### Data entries
BEGIN
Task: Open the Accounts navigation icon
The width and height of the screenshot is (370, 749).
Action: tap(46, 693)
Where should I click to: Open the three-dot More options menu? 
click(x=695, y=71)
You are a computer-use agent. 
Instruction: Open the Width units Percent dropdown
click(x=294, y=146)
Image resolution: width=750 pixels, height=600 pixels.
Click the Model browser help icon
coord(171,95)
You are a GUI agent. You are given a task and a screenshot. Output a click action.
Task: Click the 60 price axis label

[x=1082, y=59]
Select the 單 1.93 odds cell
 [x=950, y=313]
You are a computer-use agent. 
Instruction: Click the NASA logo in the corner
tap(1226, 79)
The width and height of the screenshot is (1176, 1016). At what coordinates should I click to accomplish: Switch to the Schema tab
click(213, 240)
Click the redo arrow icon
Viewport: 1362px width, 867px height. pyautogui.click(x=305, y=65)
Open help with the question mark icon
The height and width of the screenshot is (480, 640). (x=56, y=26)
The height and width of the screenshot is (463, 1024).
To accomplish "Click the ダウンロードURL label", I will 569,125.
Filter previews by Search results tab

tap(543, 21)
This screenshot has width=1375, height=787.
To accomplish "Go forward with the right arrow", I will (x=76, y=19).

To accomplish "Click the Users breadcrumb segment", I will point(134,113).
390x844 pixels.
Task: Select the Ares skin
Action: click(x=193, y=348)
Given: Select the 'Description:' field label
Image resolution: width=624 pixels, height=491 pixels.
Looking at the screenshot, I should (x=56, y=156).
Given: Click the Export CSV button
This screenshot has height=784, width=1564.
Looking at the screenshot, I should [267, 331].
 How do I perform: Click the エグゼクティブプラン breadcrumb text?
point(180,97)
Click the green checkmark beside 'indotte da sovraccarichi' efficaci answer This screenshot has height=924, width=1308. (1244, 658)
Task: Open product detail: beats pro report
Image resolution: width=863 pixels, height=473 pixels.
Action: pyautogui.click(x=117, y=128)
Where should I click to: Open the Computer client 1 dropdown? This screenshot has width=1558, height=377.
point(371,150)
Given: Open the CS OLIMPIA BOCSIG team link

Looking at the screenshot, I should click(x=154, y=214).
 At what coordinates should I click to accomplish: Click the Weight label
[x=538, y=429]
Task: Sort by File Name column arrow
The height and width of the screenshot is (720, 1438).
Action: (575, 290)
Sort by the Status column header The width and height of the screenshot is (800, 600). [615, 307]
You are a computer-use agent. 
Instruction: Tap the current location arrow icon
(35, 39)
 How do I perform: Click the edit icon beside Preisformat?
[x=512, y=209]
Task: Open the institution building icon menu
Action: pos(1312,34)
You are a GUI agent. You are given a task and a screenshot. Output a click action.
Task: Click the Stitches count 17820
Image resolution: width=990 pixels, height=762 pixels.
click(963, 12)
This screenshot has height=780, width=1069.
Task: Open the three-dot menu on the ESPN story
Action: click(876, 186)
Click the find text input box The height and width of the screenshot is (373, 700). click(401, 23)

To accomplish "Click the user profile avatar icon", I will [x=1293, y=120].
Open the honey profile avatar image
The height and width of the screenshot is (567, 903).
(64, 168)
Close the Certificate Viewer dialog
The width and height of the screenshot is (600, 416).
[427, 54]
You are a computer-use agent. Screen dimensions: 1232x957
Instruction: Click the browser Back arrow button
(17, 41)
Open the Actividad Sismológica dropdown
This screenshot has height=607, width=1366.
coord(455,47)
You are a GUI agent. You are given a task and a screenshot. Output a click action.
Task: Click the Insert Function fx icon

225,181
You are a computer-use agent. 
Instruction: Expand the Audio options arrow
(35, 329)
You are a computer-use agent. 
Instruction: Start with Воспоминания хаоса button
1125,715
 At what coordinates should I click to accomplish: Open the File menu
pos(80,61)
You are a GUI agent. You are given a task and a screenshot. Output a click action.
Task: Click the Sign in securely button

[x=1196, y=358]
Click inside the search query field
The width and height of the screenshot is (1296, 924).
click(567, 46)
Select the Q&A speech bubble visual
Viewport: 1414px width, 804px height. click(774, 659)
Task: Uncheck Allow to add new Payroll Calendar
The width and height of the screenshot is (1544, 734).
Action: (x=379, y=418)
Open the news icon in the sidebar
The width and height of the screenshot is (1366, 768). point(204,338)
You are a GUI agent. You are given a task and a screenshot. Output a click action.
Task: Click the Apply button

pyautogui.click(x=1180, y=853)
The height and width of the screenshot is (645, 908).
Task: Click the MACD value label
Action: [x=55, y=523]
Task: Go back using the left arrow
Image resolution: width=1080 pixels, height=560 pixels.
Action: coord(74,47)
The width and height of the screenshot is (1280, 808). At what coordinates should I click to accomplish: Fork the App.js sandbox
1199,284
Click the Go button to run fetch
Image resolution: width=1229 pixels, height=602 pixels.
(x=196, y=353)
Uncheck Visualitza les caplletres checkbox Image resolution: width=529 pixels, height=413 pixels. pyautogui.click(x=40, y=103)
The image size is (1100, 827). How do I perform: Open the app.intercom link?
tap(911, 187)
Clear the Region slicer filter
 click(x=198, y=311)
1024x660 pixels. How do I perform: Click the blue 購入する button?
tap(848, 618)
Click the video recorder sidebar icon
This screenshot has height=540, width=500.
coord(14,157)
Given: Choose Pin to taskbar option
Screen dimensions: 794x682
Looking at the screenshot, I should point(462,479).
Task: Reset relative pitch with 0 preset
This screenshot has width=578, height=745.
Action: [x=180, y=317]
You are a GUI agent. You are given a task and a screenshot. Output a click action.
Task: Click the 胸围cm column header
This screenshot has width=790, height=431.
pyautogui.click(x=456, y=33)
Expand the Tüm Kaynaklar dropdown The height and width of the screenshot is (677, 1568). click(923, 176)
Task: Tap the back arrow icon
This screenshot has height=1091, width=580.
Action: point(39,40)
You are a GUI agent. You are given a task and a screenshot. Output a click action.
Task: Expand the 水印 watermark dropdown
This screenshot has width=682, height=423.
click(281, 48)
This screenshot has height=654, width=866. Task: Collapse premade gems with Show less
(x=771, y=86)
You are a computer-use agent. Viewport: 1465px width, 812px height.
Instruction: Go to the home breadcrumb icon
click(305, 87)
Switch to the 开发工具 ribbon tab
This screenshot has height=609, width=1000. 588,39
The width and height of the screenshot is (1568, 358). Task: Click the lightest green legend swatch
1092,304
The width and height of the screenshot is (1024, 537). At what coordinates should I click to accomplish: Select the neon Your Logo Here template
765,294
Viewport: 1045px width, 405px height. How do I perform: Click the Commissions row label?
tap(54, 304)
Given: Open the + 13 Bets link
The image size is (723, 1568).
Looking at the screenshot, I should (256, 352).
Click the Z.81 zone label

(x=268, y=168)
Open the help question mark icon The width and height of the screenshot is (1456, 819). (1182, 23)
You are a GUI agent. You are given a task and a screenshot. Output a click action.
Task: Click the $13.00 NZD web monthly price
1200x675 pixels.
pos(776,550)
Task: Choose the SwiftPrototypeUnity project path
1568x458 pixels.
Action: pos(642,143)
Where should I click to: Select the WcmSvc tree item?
END
### WHAT NEEDS TO BE DONE
Copy every line from the records above that contains the string "profile".

### RESPONSE
To accomplish "Click the user profile avatar icon", I will [x=1293, y=120].
Open the honey profile avatar image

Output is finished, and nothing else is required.